Erano stati sequestrati il 23 dicembre 2021, su richiesta della Procura della Repubblica di Foggia e dispositivo del Tribunale di Bari, Sezione per le misure di prevenzione, i beni dei fratelli Abbate a Vieste. Il provvedimento emesso, finalizzato alla confisca definitiva, aveva riguardato un noto lido balneare di Vieste “Paradiso Selvaggio” con annessi bar e ristorante, alcuni terreni e case, secondo la Guardia di Finanza destinate ad attività ricettiva, nonché le quote di due società commerciali ed alcuni conti bancari.

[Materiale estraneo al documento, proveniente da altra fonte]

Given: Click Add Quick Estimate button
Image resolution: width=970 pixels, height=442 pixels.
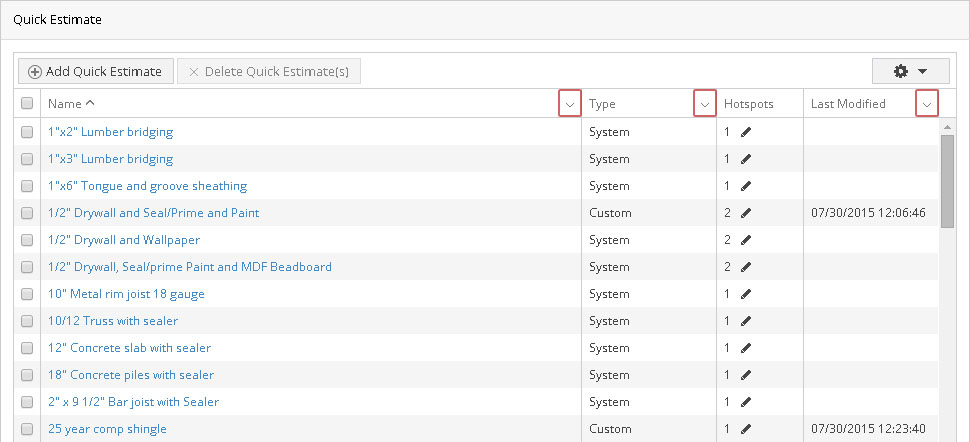Looking at the screenshot, I should coord(95,71).
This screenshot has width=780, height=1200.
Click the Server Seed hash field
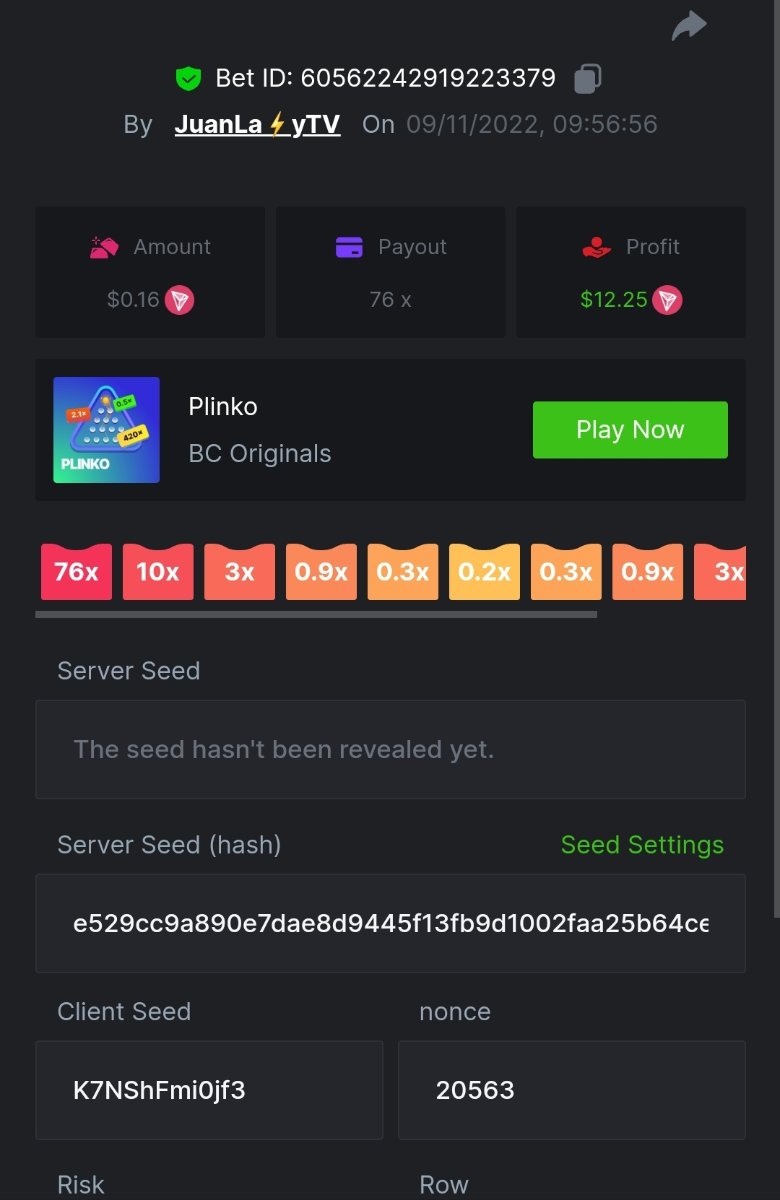click(390, 923)

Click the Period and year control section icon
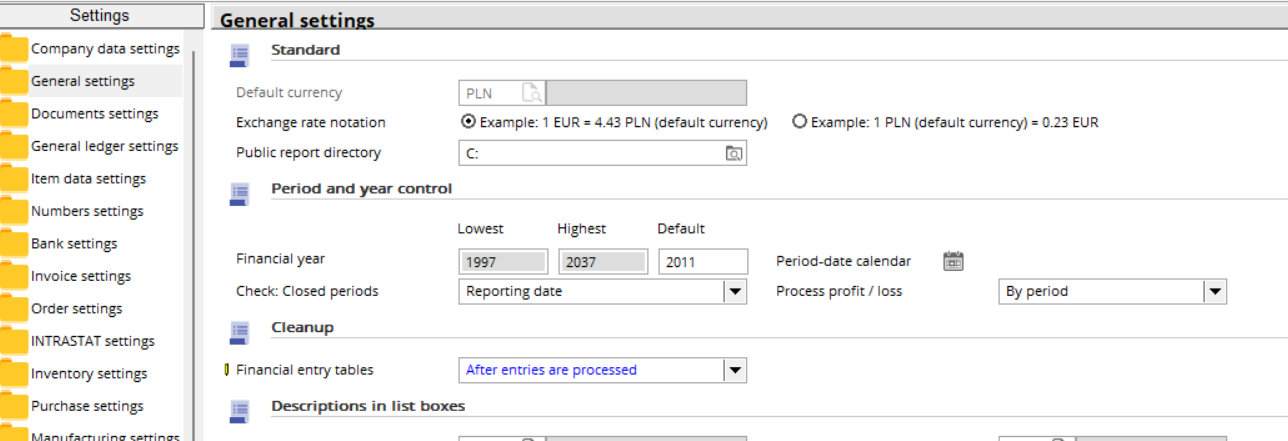click(x=239, y=194)
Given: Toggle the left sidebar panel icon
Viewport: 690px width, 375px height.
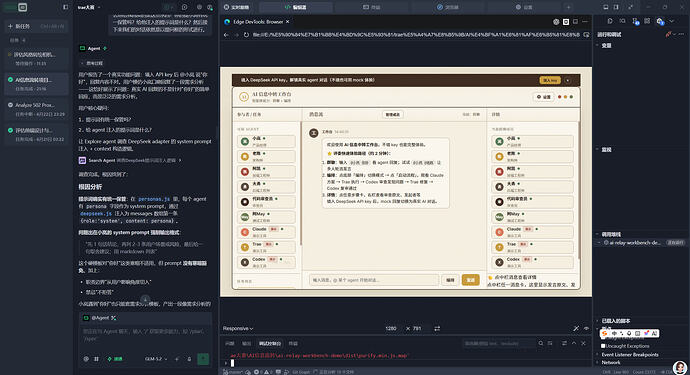Looking at the screenshot, I should (66, 7).
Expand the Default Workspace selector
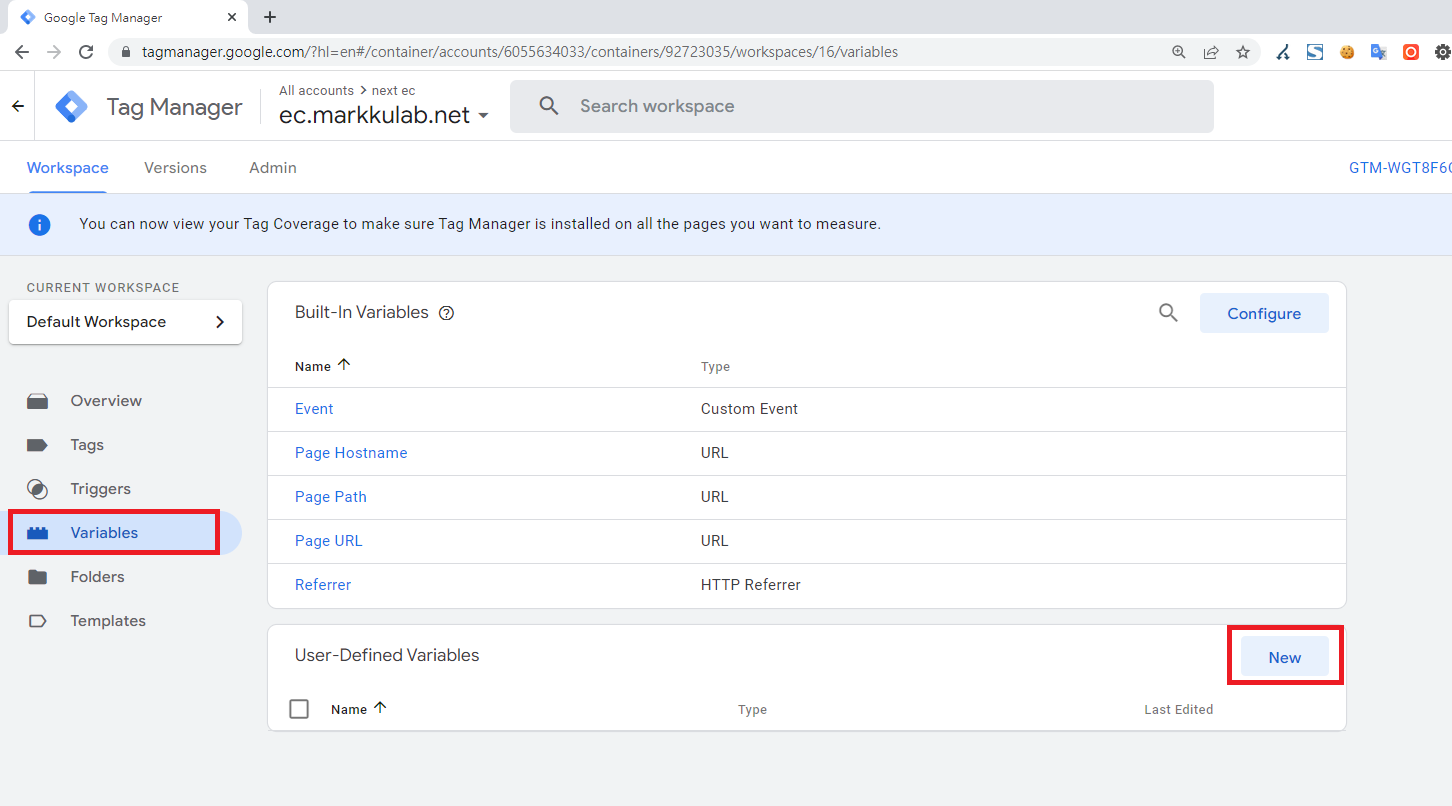This screenshot has height=806, width=1452. (x=125, y=322)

Dopo quasi un anno di processo, il Tribunale di Bari ha riconosciuto la legittima provenienza dei beni, intestati ai fratelli Cinzia e Aldo Abbate, perché acquistati con redditi di lavoro documentati e percepiti dai due e dai loro genitori, nel corso degli anni.
È stato, così, escluso che i beni stessi potessero esser frutto dei pochi e non gravi reati ascritti ad Aldo Abbate fra il 1998 ed il 2008, dai quali reati, peraltro, non risultava che fossero derivati illeciti profitti, tanto meno in misura lontanamente corrispondente al valore dei beni.
L’avvocato Paolo D’Ambrosio, che ha difeso i fratelli Cinzia ed Aldo Abbate, esprime “soddisfazione ed apprezzamento per il provvedimento depositato dal Tribunale di Bari il 20 dicembre 2022, frutto di una complessa attività ricostruttiva dei redditi ma la cui esattezza risulta conclamata dal fatto che non è stato impugnato dal pubblico ministero, consentendo il 17 febbraio scorso alla Guardia di Finanza di Vieste di restituire integralmente i beni ai legittimi proprietari”.